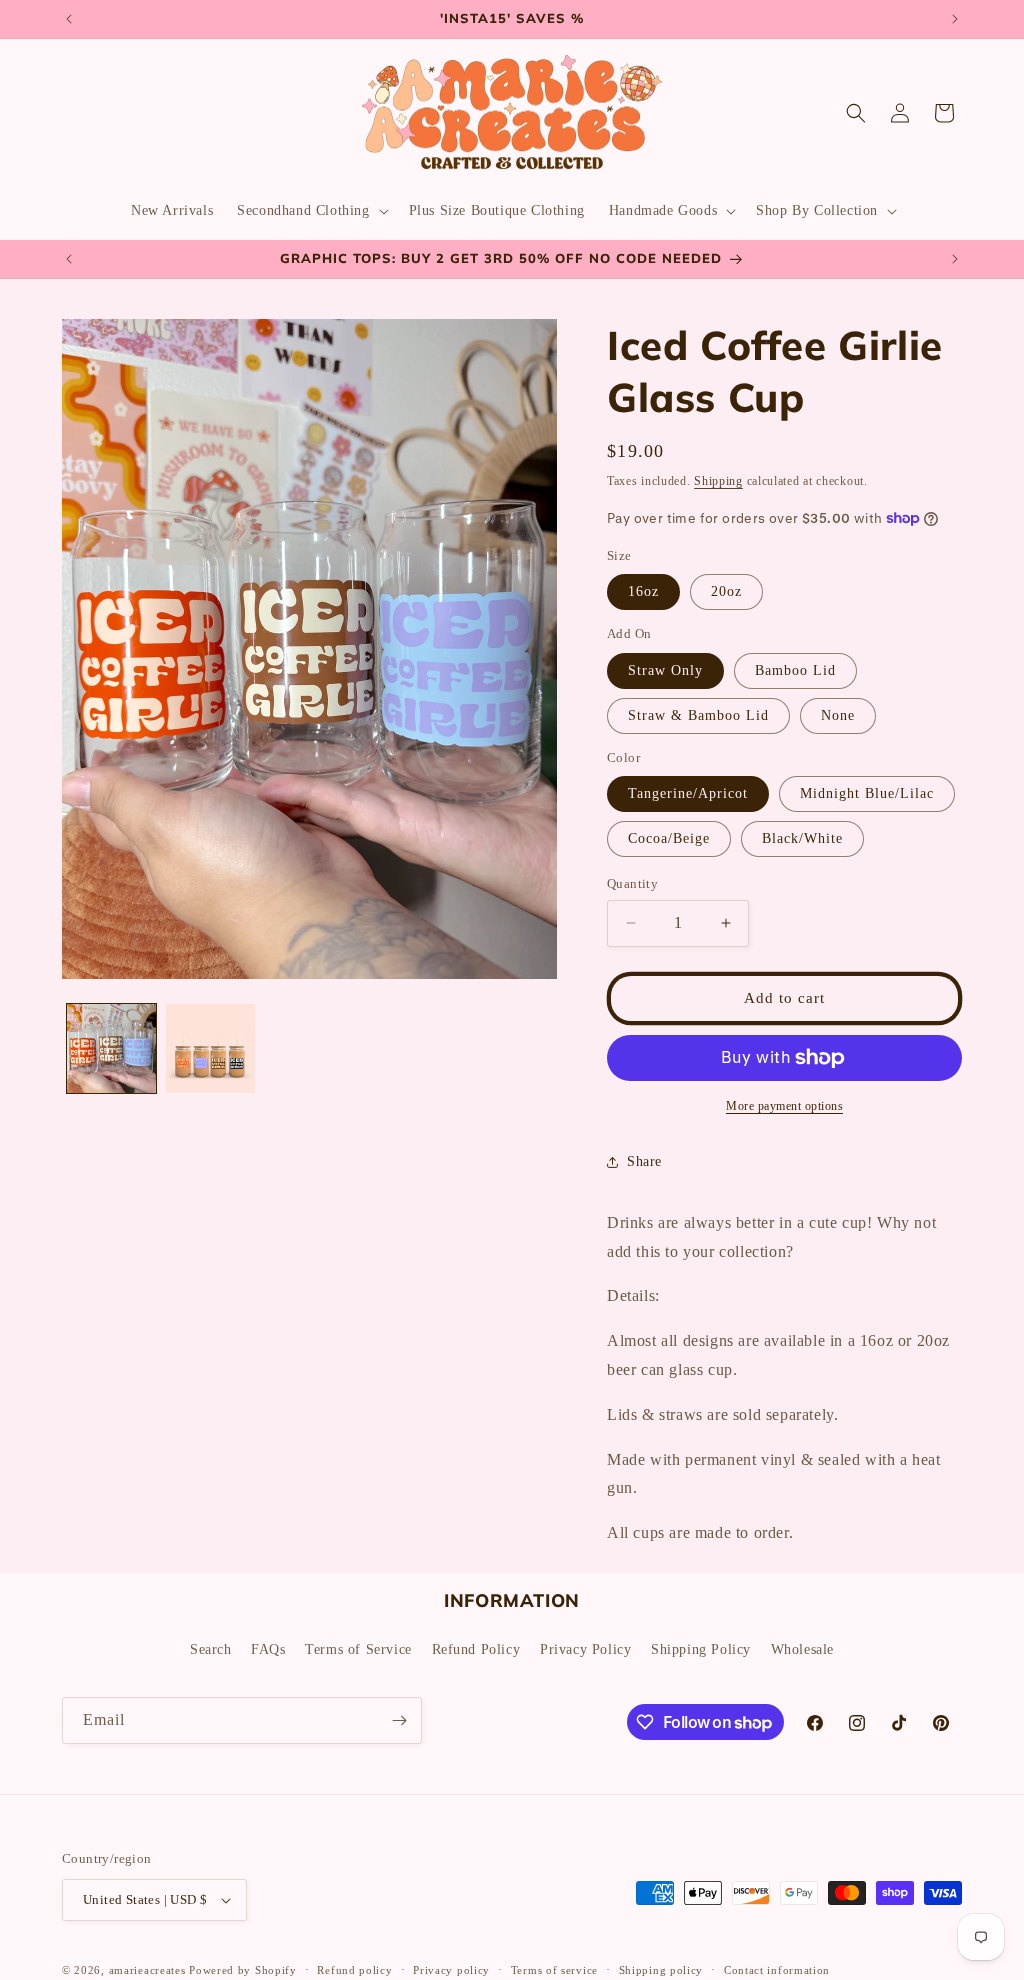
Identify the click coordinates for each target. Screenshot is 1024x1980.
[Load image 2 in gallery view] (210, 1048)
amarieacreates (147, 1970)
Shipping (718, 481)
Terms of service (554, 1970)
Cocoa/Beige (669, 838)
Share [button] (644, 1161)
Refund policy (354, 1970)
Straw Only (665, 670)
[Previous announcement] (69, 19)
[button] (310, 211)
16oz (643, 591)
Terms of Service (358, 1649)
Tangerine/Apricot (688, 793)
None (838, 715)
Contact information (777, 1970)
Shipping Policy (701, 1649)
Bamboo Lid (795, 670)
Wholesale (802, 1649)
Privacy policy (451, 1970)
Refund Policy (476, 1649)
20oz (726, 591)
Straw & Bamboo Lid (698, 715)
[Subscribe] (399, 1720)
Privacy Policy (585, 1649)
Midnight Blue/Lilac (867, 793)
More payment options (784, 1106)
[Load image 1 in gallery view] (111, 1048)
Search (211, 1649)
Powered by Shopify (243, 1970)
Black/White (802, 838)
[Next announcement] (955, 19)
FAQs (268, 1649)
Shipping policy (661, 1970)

## Exercise brief
Take the stretch of lines above from the one containing "Terms of service (554, 1970)" through the one containing "Shipping Policy (701, 1649)" and repeat it exactly, adding no other line.

## Solution
Terms of service (554, 1970)
Cocoa/Beige (669, 838)
Share [button] (644, 1161)
Refund policy (354, 1970)
Straw Only (665, 670)
[Previous announcement] (69, 19)
[button] (310, 211)
16oz (643, 591)
Terms of Service (358, 1649)
Tangerine/Apricot (688, 793)
None (838, 715)
Contact information (777, 1970)
Shipping Policy (701, 1649)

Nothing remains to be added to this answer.